Occasionally I will go through my Lightroom library and clean out old junk photos I know I’ll never want to use. Among the photo shoots I plowed through last night was a sunset boat race in Annapolis, MD (the sailing capital of the world). I remember that evening well…a perfect night for shooting…with a fantastic sunset as the backdrop, and the Annapolis capital building in the background. I took several hundred shots that evening, with this one being my favorite:
I deliberately tried to time this shot so that each boat would be equidistant from the capital…leaving the capital as the centerpiece of the photo. I wanted the sun to be partially behind the sail of “Thalassa”, making the sun look like it’s creeping out from behind the curtain. I also got lucky…Mother Nature left me with an amazing sunset to work with…delivering that radiant orange horizon juxtaposed with the deep blue sky.
This shot is a testament to how well the Nikon D800e can render wide dynamic ranges. The camera can allow enough light in the darker areas of the shot to give us some detail of the architecture along Spa Creek, without blowing out the sun. The D800e handles sunrises and sunsets remarkably well.
I set the camera to ISO 400, 1/250 shutter speed, at f/8. I used Thalassa as my focal point, which, at f/8 will make everything in this particular shot appear to be in focus. Generally speaking, your depth of field will depend greatly on the type of lens you’re using, the size of your camera’s sensor, and the distance from where you’re standing relative to your focal point.

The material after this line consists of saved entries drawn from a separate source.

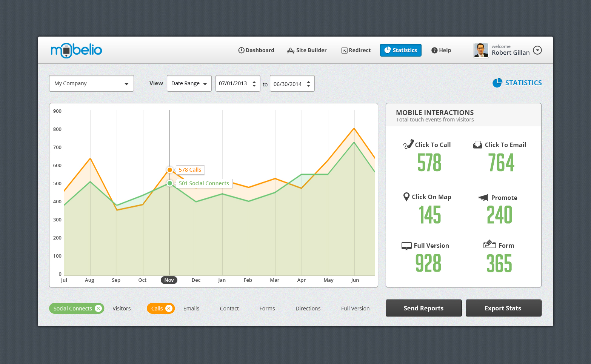Open the user account menu arrow
The height and width of the screenshot is (364, 591).
click(x=537, y=50)
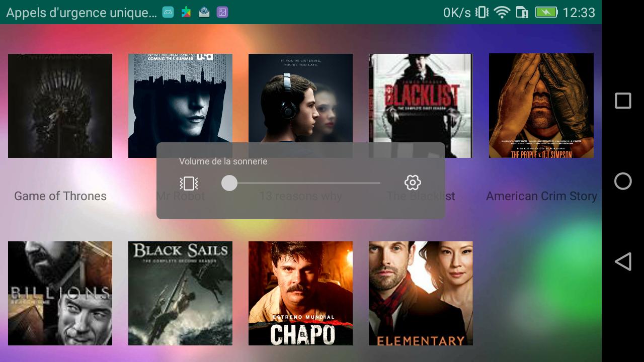644x362 pixels.
Task: Tap the El Chapo poster
Action: pyautogui.click(x=300, y=293)
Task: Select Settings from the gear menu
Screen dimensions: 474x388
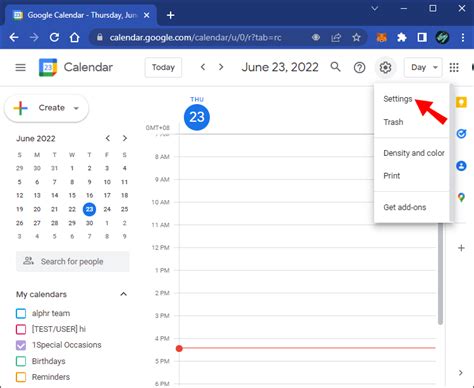Action: tap(398, 99)
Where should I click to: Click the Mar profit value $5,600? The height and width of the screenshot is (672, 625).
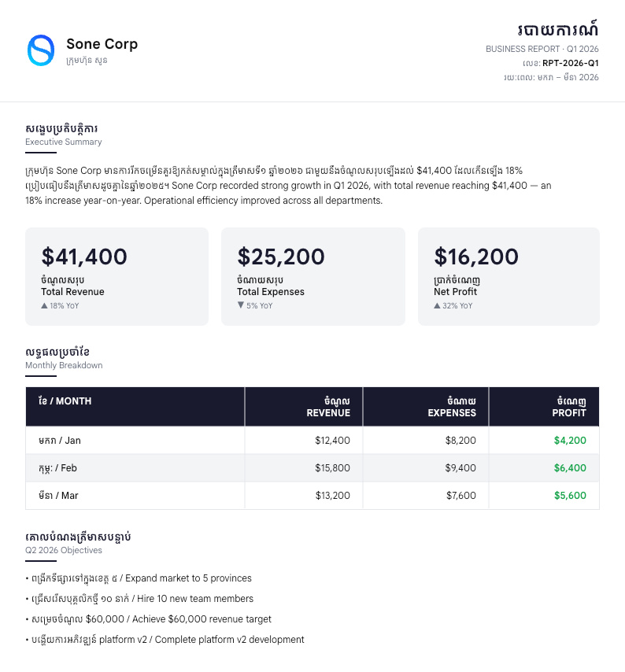[x=570, y=496]
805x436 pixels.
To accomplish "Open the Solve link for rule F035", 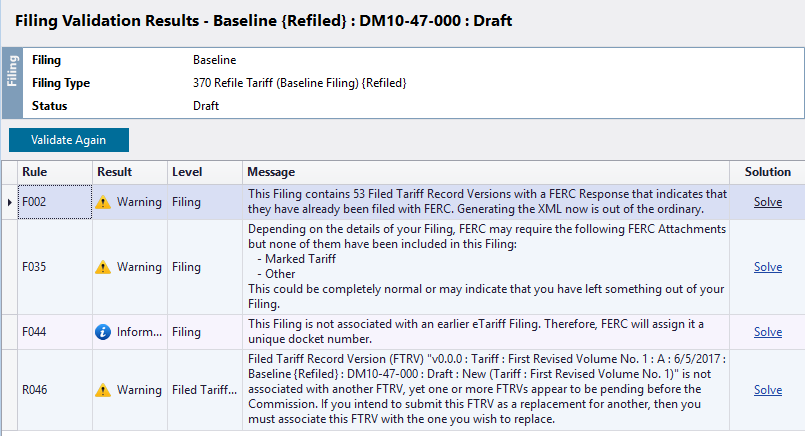I will (768, 267).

At some point, I’ll probably write a blog post about how to use aperture to manipulate your depth of field (DOF).
Anyway…for those of you who take enough photographs to compile them in some sort of organized fashion on your computer, I recommend that every few months you go back through all of them to 1) weed out the really bad shot you won’t ever want (in turn helping to keep more free space on your hard drive, thereby delaying the day when you have to drop a nice chunk of change on a drive) and 2) possibly find some really good photos that, for whatever reason, you didn’t see when you uploaded them into the computer the first time around.